>> BEGIN

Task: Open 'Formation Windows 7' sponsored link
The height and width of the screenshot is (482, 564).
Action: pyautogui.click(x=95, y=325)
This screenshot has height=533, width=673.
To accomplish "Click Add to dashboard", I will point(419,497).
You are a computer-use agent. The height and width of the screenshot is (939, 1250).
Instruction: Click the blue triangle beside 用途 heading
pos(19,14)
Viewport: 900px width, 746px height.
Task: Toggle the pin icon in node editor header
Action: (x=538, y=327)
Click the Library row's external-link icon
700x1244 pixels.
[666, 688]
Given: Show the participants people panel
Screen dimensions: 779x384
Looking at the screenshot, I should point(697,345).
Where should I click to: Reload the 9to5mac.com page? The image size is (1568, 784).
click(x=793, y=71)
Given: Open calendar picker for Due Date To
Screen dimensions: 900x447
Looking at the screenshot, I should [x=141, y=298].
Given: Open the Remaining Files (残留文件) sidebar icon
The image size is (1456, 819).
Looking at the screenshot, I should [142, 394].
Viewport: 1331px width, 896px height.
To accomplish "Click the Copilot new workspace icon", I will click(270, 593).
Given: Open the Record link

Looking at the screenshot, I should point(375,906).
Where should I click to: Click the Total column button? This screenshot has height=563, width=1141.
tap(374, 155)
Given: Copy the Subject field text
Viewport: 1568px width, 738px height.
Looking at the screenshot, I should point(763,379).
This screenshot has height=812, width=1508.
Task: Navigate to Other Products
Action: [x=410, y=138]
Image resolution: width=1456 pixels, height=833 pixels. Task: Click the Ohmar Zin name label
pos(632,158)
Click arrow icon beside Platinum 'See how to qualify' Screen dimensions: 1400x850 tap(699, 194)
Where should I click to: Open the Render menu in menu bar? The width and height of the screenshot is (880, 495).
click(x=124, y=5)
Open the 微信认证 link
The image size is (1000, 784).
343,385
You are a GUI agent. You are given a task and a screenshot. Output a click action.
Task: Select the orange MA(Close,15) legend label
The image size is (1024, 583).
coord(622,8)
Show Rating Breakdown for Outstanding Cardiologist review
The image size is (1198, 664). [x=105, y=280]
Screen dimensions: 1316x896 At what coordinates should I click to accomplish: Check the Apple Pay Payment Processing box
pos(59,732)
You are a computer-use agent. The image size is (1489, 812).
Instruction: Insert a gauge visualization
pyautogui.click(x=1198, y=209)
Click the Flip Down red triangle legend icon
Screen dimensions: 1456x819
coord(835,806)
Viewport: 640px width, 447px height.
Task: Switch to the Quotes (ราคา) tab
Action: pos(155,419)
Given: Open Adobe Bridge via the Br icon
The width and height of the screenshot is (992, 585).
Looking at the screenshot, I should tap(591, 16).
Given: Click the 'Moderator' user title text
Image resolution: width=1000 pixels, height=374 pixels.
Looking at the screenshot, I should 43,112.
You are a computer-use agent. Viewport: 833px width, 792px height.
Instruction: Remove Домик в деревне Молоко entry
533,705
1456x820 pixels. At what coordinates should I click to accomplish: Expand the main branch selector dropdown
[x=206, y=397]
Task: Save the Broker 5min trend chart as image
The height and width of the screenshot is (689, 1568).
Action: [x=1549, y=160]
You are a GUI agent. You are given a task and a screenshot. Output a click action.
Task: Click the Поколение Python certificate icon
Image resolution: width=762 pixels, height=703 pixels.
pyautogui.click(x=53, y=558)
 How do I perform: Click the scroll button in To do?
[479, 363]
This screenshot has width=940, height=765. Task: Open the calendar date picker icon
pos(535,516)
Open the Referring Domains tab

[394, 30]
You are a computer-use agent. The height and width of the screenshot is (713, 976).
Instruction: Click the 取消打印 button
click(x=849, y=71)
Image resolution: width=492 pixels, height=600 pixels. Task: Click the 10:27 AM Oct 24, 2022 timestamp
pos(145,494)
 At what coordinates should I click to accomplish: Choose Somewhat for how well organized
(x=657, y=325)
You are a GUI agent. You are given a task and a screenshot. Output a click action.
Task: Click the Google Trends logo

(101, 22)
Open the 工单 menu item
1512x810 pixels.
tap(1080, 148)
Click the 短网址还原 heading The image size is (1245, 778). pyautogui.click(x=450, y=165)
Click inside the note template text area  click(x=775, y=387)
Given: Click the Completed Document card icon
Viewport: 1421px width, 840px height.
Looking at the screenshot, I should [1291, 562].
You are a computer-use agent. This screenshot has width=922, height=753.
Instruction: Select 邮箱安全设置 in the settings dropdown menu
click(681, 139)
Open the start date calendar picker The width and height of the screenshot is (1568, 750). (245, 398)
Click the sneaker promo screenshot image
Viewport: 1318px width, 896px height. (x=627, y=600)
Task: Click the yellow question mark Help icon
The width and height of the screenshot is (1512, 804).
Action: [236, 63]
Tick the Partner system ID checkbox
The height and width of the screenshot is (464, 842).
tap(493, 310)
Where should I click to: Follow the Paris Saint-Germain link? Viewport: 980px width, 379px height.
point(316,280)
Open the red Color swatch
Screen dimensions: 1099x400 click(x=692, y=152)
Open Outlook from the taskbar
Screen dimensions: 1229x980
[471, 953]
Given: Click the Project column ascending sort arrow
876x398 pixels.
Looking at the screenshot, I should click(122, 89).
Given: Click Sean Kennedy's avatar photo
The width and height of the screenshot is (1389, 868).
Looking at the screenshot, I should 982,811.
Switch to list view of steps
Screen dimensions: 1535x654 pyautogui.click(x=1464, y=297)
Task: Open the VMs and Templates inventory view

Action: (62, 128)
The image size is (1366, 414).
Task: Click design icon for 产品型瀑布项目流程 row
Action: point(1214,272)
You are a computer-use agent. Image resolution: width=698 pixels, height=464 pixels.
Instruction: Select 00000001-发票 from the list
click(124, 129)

>> END

Set exercise
Count the lines of the items that contain the word "triangle" and give only that number.

Result of this exercise
2